Osborne certainly did his share of participating in the ailing old bowl system at one time. But regardless of what you thought of his record at Nebraska, as a legislator he makes a lot of sense on the subject. Osborne believes the best answer to this illegitimate mess is to use the bowls as a straightforward, equitable eight-team playoff. He realizes that no system is perfect, but suggests this at least would be an improvement.

"I guess the one thing I'd like to see happen is that they would take the top eight teams in terms of the final rankings, and they would play," he says. "In this business of trying to take care of various conferences, sometimes we do things for people that aren't very deserving. I realize they want to support the conferences, but if you want a competitive arrangement, you have the top two teams play, and third and fourth, and seventh and eight. And then the Utahs and the Boise States aren't left out."

But BCS presidents have fought a playoff tooth and nail. Why? They claim, laughably, that it would interfere with academics. The real objection to a playoff system is that it would mean more equitable revenue sharing.
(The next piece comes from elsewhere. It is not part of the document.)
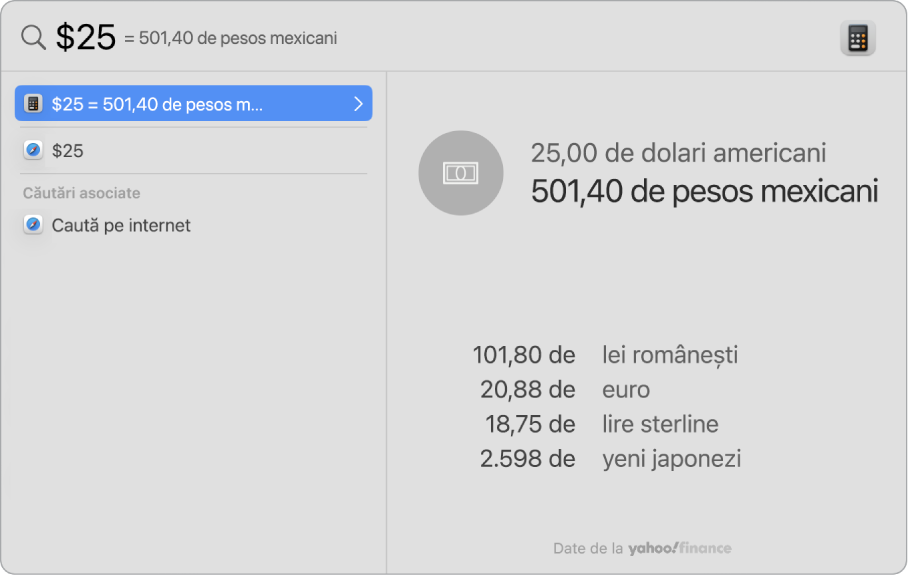Click the calculator icon beside the conversion result
The height and width of the screenshot is (577, 910).
click(x=33, y=103)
Also, BCS presidents like to claim that their schools make greater investments in their programs and therefore are simply better and more deserving of greater profits.

But non-BCS schools have put the lie to that this season and embarrassed the BCS for its anticompetitive stance. Fresno State, the third-place team in the Western Athletic Conference, beat a BCS school, No. 18 Virginia, 37-34, in the MPC Computers Bowl on Monday. Among the other BCS schools Fresno State has humbled in recent seasons are Colorado, Oregon State, Wisconsin, Washington and Kansas State.

Furthermore, one of the most anticipated games of this bowl season is not even a BCS contest. It's Boise State versus Louisville in the Liberty Bowl, a matchup of the two most highly rated offenses in the country. Guess what each school will make for appearing in the Liberty? Just $1.3 million each. They will probably just break even on the trip. And frankly, if you ask me, that's as it should be.

Why should a field goal kicked by a schoolboy be worth $14 million? The only thing that keeps BCS bowl money from being taxable income is the fact that, for the moment, Congress still considers college athletics to be an educational endeavor. The day that legislators on Capitol Hill decide the BCS is a business schools will lose their tax exemptions. "I hope very much that we don't start legislating NCAA matters," Osborne says. "But I think it's certainly appropriate to have a hearing to call attention to some of the frailties of the system."

Congress should give the BCS schools a choice: Chuck the system and set up a playoff, or get ready to fill out tax forms.

Schools looking for write-offs can send their checks to Phuket.